Related: https://github.com/aws/karpenter/pull/1727

infestonn commented 2 years ago

@infestonn I think this is similar to a Cilium issue that we are looking at ways to solve. Cilium wants a taint to be placed on the node at startup, and then it removes the taint when the node networking is fully configured. Can Istio notify us by removing a taint? Or does it just use node readiness?

Related: #1727

From my knowledge it relies on node readiness. A main CNI(calico, aws-cni etc.) is in charge of network configuration on a node and updates node status when it is ready. Only after that as a chained cni, istio pod starts running as well as the rest of the pods on a node.

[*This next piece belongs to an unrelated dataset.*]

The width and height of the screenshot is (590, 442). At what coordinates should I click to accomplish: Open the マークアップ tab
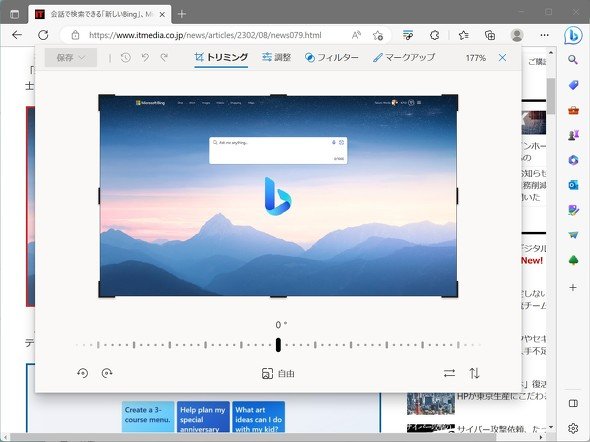point(404,58)
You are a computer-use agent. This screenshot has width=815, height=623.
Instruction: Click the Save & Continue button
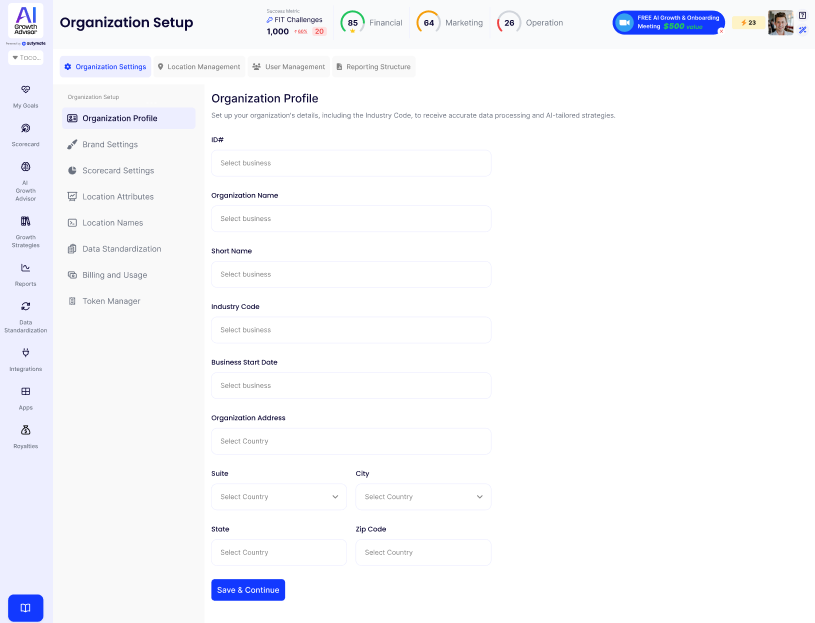[x=248, y=590]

Note: The Istio CNI plugin operates as a chained CNI plugin, and it is designed to be used with another CNI plugin, such as PTP or Calico. See compatibility with other CNI plugins for details.

tzneal commented 2 years ago

@infestonn Thanks for the info. We are actively investigating not binding pods to nodes. In this case, we would just launch the node and allow kube-scheduler to bind pods after the node has become ready. It should avoid the issue that you are seeing where the pod is bound before the node is ready and initialization fails.